Marc Minkowski has led his Les Musiciens du Louvre in both Die Feen and Holländer, while Christoph Roussetconducts his Les Talens Lyriques on In the Shadows, Michael Spyres’s latest CD, which features a moving prayer from Rienzi.

I have read some comments that Nagano isn’t the right man for the job as he’s a relative newcomer to historically-informed performance practice.
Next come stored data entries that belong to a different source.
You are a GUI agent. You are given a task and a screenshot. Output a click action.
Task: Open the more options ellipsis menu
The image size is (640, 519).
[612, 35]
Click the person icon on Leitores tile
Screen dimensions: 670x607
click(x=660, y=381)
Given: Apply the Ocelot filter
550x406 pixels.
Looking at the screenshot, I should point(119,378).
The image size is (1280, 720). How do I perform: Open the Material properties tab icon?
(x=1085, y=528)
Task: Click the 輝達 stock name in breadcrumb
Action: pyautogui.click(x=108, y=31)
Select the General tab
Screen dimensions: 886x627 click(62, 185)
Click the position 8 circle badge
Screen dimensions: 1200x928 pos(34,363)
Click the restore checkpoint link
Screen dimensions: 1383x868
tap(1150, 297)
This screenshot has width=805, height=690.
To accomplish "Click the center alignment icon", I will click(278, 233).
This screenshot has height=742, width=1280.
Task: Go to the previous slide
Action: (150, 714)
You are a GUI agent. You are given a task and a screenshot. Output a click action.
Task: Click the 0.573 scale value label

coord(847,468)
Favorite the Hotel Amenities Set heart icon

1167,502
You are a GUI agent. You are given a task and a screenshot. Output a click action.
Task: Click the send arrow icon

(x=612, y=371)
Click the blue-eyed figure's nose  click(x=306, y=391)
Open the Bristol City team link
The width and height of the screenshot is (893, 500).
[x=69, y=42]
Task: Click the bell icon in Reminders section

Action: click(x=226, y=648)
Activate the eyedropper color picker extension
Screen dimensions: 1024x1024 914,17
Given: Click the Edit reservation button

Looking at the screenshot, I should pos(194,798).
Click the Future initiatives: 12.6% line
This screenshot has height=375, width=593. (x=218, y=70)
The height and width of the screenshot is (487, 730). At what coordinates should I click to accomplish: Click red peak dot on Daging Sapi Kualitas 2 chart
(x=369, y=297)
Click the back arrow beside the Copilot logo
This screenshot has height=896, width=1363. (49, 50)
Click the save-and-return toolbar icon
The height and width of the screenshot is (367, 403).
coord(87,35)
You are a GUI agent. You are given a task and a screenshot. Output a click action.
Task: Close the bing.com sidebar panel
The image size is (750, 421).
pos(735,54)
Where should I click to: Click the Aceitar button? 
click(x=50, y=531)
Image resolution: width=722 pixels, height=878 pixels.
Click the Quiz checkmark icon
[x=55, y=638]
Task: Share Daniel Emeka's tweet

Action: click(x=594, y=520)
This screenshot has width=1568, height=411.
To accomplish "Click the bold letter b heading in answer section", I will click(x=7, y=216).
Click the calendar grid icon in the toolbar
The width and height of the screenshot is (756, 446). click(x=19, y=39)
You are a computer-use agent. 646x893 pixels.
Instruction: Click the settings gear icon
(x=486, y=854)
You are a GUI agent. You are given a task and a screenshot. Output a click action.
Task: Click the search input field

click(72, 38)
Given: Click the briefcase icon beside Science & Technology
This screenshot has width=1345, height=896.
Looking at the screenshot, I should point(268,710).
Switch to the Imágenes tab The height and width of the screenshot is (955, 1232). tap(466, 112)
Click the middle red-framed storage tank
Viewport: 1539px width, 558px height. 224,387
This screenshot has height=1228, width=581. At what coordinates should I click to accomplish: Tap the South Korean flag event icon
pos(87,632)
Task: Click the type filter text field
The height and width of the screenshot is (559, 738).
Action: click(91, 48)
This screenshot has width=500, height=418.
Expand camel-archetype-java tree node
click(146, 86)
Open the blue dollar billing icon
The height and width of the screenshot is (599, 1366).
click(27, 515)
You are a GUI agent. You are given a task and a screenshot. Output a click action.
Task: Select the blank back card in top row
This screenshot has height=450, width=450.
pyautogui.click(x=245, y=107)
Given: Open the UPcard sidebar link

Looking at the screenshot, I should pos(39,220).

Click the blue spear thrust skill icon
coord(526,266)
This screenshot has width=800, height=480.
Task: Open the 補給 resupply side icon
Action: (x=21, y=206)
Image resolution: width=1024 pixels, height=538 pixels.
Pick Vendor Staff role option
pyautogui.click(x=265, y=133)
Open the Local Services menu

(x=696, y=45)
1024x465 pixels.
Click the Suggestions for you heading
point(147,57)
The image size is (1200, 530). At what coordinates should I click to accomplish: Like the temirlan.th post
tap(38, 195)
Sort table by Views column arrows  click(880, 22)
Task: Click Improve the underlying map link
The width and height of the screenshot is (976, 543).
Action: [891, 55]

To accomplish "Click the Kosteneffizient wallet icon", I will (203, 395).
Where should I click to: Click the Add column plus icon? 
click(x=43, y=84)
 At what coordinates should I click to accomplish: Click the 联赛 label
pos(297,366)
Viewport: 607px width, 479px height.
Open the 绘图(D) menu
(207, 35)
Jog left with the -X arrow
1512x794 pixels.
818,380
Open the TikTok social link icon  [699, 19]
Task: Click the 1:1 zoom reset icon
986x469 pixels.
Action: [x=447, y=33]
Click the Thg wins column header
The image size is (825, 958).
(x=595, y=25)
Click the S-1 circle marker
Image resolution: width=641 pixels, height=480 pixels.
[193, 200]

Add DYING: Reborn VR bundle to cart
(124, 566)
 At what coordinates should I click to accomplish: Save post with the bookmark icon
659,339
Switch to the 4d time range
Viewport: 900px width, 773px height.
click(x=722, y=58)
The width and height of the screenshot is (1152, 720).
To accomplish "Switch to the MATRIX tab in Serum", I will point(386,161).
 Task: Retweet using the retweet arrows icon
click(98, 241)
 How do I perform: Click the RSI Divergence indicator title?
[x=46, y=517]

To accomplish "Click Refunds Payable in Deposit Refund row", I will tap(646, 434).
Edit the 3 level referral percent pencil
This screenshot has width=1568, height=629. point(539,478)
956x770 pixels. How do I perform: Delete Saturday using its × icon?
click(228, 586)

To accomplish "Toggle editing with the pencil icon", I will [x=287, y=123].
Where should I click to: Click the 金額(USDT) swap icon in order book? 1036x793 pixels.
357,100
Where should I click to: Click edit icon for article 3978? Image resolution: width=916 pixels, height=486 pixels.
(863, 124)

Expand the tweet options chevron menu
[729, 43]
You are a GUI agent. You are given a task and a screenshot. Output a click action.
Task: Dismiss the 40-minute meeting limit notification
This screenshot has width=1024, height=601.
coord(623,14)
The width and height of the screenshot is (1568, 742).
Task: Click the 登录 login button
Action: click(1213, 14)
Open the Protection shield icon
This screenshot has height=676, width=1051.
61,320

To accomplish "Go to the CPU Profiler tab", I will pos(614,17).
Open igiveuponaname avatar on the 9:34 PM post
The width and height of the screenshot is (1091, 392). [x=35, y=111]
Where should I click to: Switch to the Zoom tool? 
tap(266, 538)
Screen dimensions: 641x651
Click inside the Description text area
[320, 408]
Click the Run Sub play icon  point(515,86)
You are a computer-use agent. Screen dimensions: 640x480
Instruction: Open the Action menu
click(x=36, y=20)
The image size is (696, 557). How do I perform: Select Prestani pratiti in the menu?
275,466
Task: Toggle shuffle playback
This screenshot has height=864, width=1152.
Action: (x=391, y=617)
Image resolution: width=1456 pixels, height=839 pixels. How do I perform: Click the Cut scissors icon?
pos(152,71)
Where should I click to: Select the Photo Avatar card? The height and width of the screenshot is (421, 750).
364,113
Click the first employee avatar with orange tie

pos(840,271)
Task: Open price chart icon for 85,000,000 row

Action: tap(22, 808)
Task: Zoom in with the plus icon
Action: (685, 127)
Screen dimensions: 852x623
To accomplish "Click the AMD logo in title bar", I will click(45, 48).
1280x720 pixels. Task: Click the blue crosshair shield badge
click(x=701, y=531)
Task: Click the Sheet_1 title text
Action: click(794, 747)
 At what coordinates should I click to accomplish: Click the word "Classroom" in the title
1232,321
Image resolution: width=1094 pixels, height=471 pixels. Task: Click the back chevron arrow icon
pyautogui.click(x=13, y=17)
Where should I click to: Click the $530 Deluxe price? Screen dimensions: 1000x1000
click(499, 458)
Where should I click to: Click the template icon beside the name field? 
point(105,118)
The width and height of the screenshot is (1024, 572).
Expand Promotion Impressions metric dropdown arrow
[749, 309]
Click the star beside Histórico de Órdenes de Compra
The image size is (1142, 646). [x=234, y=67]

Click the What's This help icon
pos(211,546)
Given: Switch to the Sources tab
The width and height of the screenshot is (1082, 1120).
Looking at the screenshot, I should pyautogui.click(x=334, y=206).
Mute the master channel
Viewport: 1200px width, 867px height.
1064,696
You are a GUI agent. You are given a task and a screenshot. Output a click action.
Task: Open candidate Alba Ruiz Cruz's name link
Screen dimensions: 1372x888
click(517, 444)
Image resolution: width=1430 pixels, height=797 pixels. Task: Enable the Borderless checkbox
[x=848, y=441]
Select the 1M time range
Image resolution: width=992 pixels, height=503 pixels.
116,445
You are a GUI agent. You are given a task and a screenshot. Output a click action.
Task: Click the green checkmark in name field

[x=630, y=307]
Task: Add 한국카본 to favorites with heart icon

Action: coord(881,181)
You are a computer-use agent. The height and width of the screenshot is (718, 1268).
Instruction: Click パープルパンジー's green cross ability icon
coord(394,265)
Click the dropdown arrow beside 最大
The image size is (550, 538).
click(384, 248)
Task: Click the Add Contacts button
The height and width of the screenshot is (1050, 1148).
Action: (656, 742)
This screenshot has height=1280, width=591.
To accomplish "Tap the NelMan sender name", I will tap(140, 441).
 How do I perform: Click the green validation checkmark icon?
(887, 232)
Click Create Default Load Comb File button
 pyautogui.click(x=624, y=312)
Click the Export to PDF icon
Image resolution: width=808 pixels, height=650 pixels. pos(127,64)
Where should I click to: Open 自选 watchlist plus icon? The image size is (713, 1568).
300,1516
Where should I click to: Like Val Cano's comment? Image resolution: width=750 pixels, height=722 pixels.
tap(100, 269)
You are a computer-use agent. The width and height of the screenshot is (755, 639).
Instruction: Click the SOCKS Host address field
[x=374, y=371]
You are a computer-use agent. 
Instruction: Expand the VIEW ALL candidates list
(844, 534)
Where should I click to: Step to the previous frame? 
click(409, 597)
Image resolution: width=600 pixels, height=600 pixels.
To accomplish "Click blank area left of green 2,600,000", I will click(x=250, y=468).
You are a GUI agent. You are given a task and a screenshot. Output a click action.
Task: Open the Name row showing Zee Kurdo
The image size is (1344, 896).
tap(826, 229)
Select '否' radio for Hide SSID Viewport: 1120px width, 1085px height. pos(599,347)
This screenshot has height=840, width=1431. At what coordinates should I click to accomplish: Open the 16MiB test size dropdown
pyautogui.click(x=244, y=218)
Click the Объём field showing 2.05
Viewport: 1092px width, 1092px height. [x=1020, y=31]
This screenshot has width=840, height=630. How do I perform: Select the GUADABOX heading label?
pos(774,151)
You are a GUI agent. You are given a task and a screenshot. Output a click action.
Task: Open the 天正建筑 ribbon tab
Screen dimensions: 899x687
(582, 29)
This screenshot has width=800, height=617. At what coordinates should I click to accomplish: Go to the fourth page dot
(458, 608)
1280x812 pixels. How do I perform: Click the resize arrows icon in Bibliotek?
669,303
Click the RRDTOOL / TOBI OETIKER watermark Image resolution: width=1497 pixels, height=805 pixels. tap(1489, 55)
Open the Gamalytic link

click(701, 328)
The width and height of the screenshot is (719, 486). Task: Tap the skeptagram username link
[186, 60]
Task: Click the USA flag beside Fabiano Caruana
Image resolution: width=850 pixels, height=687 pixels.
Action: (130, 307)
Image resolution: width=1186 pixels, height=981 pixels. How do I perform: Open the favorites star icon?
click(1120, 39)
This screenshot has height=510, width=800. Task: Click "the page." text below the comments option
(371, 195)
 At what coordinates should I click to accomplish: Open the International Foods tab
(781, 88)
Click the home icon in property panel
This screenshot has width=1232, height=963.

What do die-hard Wagnerians think of these increasingly comprehensive ventures into HIP Wagner?

Wagner: Das Rheingold

Fricka: Stefanie Irányi
Freia: Sarah Wegener
Erda: Gerhild Romberger
Woglinde: Ania Vegry
Wellgunde: Ida Aldrian
Flosshilde: Eva Vogel
Wotan: Derek Welton
Loge: Thomas Mohr
Alberich: Daniel Schmutzhard
Donner: Johannes Kammler
Froh: Tansel Akzeybek
Mime: Thomas Ebenstein
Fasolt: Tijl Faveyts
Fafner: Christoph Seidl

Concerto Köln
Kent Nagano
Concertgebouw Amsterdam
20 November 2021
Broadcast

Rheingold can be downloaded by clicking on the icon of a cloud with an arrow pointing downward on the audio player above and the resulting mp3 file will appear in your download directory.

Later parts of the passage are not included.